** BEGIN RECORDS SUPPLIED **

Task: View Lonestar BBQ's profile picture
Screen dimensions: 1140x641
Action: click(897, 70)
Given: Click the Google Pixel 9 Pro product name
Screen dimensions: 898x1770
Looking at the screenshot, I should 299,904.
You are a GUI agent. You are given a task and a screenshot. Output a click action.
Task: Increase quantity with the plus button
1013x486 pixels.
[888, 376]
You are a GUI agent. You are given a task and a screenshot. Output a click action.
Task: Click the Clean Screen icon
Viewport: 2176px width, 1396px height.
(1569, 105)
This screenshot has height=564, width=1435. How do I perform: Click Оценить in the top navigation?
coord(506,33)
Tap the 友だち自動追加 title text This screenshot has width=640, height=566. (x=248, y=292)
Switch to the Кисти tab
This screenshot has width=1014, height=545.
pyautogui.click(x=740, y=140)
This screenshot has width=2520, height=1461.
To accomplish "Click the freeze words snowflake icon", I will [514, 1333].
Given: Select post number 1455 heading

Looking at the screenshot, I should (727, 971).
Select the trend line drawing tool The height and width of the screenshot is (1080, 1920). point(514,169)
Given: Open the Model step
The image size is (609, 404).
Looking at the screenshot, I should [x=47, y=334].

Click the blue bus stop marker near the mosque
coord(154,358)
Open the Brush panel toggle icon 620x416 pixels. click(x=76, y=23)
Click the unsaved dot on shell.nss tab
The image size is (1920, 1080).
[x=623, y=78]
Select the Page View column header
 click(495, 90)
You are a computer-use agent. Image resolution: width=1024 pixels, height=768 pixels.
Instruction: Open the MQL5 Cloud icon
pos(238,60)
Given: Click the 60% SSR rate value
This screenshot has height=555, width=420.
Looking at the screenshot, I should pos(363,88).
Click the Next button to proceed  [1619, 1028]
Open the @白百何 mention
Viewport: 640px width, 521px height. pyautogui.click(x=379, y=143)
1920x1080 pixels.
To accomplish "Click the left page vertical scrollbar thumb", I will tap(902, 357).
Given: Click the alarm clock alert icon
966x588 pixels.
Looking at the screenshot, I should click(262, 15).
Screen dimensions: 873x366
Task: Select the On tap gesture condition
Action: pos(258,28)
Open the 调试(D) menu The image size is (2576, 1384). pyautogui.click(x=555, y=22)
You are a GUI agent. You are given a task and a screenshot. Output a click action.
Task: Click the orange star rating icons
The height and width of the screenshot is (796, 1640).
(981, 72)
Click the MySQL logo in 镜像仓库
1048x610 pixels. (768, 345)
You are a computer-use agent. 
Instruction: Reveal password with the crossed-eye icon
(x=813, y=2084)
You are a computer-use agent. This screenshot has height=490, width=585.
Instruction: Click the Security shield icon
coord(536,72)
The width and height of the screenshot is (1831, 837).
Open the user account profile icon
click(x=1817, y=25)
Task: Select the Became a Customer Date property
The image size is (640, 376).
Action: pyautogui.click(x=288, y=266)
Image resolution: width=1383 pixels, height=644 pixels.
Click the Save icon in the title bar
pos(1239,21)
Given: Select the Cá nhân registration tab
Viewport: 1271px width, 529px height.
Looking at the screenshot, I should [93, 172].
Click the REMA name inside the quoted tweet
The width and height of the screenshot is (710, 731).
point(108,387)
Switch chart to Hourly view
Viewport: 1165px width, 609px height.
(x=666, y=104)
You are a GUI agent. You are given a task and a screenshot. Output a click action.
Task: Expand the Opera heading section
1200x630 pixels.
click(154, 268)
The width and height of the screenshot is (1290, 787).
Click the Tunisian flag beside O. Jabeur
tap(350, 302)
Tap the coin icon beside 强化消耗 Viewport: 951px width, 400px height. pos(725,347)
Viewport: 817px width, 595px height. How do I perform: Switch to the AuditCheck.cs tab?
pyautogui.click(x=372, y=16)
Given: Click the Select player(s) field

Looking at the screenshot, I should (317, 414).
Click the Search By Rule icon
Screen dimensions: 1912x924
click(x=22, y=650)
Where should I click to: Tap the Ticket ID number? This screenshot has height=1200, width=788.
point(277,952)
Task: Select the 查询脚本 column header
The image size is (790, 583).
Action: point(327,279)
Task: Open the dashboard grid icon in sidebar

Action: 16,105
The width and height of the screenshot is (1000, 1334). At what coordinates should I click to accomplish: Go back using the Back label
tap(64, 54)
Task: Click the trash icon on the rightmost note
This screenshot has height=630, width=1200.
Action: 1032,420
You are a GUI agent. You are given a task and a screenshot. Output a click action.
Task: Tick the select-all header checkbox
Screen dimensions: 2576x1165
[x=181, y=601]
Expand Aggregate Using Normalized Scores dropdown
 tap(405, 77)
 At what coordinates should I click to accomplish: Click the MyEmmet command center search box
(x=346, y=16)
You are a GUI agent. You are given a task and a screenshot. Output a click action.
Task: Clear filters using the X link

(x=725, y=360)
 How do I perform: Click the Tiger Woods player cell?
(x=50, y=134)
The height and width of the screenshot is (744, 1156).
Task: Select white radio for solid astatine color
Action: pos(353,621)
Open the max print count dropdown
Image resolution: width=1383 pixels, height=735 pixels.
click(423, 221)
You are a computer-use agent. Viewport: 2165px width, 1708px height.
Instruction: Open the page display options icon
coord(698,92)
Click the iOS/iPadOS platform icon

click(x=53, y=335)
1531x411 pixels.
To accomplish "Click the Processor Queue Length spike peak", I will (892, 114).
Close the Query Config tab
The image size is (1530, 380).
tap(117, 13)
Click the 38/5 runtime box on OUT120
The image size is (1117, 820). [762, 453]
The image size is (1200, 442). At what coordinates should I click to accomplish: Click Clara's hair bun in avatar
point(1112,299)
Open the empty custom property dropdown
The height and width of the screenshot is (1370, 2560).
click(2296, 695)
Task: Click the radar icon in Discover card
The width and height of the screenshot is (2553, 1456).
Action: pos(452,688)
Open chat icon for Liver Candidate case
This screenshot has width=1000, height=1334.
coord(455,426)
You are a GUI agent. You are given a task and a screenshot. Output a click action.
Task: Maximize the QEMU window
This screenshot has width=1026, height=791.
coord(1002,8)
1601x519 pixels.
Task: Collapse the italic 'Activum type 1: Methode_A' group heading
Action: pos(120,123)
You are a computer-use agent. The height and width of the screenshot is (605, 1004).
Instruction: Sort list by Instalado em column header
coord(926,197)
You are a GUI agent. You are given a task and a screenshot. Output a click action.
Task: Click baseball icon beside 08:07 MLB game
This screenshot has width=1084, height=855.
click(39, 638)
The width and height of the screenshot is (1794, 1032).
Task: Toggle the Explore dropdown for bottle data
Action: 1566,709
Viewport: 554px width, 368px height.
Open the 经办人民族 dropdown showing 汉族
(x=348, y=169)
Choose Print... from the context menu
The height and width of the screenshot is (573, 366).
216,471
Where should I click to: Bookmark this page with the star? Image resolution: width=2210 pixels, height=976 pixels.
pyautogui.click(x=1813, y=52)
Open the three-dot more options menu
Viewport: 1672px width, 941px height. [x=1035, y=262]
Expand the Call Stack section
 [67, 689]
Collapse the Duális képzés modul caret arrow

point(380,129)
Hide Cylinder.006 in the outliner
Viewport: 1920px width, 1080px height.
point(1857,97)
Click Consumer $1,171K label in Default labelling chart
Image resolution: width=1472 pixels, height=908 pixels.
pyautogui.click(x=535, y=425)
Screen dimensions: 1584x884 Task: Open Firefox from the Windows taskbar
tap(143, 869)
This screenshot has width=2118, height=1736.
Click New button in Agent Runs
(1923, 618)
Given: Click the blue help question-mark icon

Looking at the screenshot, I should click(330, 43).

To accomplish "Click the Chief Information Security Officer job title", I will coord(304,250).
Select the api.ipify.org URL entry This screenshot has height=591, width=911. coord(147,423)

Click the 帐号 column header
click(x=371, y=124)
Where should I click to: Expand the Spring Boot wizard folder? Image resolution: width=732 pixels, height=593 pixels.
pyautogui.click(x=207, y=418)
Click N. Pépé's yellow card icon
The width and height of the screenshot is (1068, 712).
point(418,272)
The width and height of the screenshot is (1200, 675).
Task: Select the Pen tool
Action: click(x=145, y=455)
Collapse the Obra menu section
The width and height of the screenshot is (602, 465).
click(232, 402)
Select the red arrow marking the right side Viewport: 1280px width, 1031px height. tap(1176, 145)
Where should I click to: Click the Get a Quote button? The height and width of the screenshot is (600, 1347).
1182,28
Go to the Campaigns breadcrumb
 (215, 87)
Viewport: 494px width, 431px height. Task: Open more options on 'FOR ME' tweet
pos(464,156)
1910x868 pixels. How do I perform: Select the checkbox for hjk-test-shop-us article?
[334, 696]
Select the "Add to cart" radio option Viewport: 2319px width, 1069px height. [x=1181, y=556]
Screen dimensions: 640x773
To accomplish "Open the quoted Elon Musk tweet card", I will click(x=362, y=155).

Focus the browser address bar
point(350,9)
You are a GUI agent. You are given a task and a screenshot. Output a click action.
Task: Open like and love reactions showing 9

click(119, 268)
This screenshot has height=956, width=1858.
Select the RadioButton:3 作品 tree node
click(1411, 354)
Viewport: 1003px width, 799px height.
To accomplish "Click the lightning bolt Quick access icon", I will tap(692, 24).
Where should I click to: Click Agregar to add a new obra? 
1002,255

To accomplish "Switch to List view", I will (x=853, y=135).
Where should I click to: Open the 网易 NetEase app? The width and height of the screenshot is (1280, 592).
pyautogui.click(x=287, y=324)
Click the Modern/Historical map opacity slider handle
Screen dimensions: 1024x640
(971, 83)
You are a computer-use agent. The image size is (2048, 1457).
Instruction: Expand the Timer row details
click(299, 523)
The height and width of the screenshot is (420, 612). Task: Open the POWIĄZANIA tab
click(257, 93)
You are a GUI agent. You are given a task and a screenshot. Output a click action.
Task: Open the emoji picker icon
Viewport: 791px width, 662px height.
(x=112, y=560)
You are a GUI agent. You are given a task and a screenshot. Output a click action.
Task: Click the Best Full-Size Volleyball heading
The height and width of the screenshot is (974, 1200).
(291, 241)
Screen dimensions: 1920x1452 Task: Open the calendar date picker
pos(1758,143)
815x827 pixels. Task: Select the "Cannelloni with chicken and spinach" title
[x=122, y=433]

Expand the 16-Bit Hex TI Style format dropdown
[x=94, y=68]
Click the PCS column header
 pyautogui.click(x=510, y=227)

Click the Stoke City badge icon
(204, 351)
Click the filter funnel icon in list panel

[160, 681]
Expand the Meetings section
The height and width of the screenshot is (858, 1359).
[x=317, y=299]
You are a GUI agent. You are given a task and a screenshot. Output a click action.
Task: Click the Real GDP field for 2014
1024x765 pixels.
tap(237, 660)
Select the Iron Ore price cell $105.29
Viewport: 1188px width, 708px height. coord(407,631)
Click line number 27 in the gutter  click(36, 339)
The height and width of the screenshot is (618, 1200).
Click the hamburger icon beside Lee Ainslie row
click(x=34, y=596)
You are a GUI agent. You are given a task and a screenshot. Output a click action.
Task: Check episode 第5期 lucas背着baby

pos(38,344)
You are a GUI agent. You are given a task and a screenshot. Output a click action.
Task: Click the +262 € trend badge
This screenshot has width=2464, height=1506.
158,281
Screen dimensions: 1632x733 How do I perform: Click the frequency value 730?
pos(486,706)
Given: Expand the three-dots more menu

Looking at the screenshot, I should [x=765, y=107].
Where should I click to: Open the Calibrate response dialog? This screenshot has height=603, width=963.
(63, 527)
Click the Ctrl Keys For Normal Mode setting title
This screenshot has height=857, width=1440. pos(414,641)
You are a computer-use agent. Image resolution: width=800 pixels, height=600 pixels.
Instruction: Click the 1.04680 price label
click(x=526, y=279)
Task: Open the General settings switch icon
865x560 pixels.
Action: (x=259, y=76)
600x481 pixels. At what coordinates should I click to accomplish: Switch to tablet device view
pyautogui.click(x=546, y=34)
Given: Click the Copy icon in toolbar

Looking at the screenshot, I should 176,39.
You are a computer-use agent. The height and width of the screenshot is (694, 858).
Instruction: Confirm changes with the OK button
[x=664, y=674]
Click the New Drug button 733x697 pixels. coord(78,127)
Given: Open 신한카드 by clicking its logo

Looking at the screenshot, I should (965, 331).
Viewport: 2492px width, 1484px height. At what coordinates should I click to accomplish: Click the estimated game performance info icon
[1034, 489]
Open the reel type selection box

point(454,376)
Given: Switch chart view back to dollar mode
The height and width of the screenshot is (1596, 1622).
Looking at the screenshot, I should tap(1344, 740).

** END RECORDS SUPPLIED **

* **SET EXERCISE**: Could you rewrite the records from the line with "Where should I click to: Tap" to the line with "Action: 16,105", both included and nothing else, with the requests unchanged and every coordinate in the answers shifted up by 37?

* **OUTPUT FOR THIS EXERCISE**:
Where should I click to: Tap the Ticket ID number? This screenshot has height=1200, width=788.
point(314,989)
Task: Select the 查询脚本 column header
The image size is (790, 583).
Action: point(364,316)
Task: Open the dashboard grid icon in sidebar

Action: 53,142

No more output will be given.